Just think of this: You don’t have to give a single effort, just sit well could experience the proper speed – can make you excite and meanwhile safe enough, soar among valleys, 360 angle panoramic view without any blocks, whenever you feel like to photo, just hold brakes lightly to stop and take as many as you like… what else could be even better than these?
This golden route last almost 40 KM, my physical and mental power got fully recovered. When I reached easily to today’s destination: Oppdal, the computer bike told the distance today is already beyond 100 KM. Mission accomplished! I paid up the ‘debt’ of yesterday!
Since I’ve regained power, I decided to march proceed.
Not long after I came to the first camping site outside town. I hesitate for a while, figured I still have some energy, then set the ‘over target’ as next camping site which is 10 KM away. When I got there around 19:00, I was just tired out. Perfect schedule.
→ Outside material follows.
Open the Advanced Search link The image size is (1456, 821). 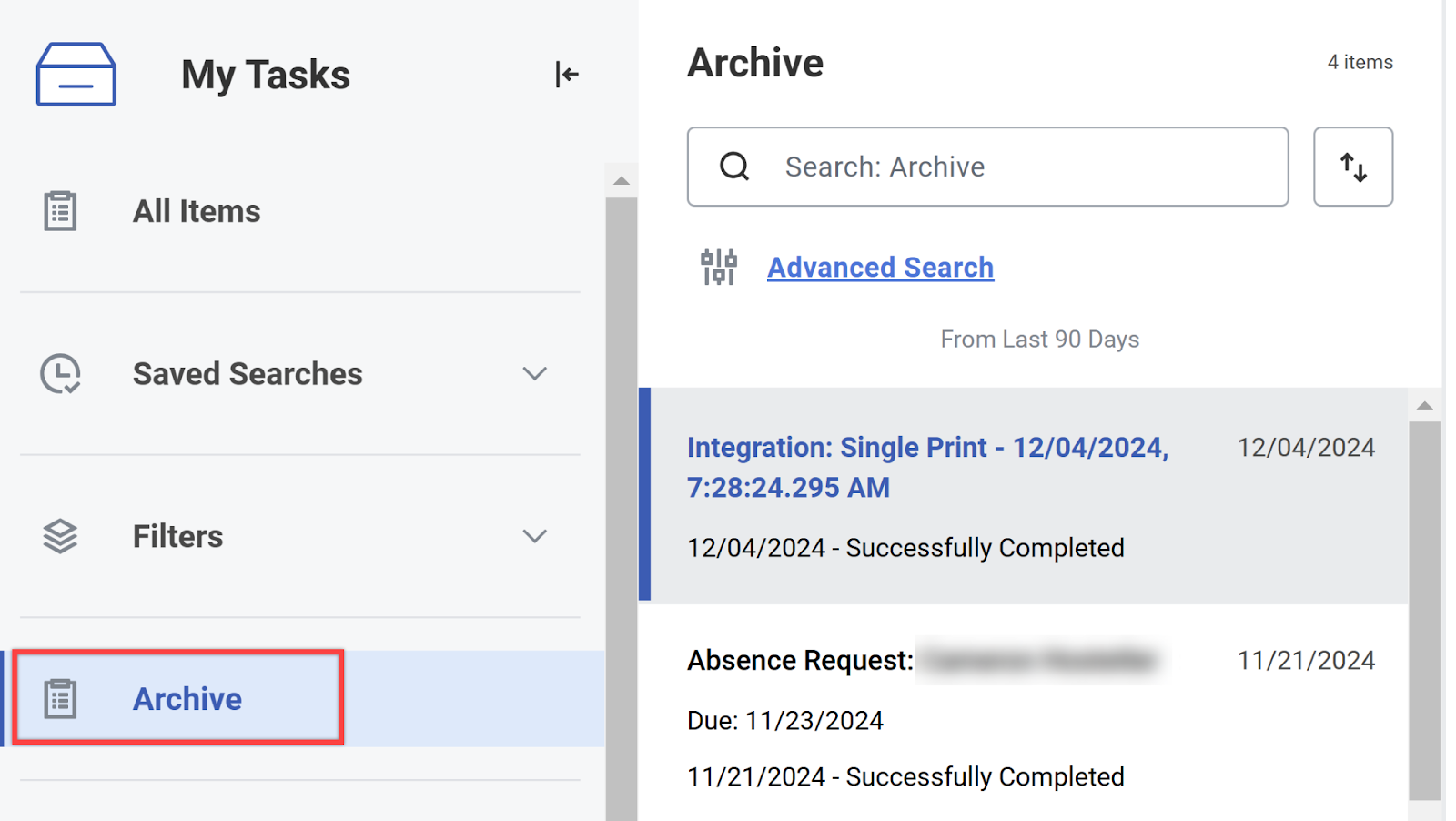tap(879, 267)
I walk into the camping site. It is a big one, rows of cabins over the hills, almost catch a village. There’s several mini-golf fields, the guest rooms stand in nice sequence, with some caravans parked in front. Everything seems perfect, yet something seems not right under dusk – There was nobody in this camping site. Not a single one. I found the reception, the auto-gate can even detect me and lift automatically, but beside the door there scribbled a word: closed. It was like a ghost village. There was no supply here. I frowned and checked the map. The next camping site is 15 KM away in front. It was a long distance for an exhausted one. It rained again. I was not sure if there were hills ahead, not sure if next camping site is on business, but I choose to proceed. Because of the fatigue, I cycled more and more slowly even it seemed to be just flat road. Luckily, the night didn’t fall as it is right summer.
20:00, through the rains I saw a gasoline station and 2-floor inn blur ahead. I staggered into it. A nice lady told me there was no more camping site ahead, but I can rest here. I walked around the building, actually this is not really a camping site, just a pavement playground where caravans can park. It charged 22 EUR for tents but not really have any grassland for tents. I felt my leg grew even heavier, and more freezing in rains. I set my tent unashamedly right under the window of the house, where is the only small piece of grassland I can find. This corner is right at the foot of the building so more or less windproof. Surely the grassland is wet, but finally I was able to settle. 130 KM. Energy overloaded.
The bathroom is surprisingly just the restroom of the restaurant, oddly just a plank beside toilette to make a ‘shower area’ – without clothes hook. The guests’ muddy footprint is everywhere, I can’t care any more about all these, just managed to shower rapidly and rush back to my sleeping bag. Cold. Tired. The ‘personal Menu’ made me around the edge of hunger and full. The rain dropped heavily on the tent above my head. With this echos of sound I fall sound asleep soon.